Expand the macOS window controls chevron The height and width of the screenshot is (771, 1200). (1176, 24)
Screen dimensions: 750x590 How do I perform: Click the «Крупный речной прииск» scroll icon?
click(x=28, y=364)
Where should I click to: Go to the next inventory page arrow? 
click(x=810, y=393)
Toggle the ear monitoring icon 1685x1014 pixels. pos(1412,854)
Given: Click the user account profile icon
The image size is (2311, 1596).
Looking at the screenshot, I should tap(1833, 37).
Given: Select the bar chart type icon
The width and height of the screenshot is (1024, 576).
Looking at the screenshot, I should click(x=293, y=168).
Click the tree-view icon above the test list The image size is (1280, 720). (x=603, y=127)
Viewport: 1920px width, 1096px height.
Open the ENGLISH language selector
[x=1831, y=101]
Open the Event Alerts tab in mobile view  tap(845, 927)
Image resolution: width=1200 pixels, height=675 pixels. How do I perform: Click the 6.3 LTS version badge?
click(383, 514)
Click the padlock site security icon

INSTRUCTIONS FOR THE TASK: Examine the records and pull out every line where the string "Given" occurs.

SOLUTION TO THIS EXERCISE:
Given: Click the user account profile icon
Given: Select the bar chart type icon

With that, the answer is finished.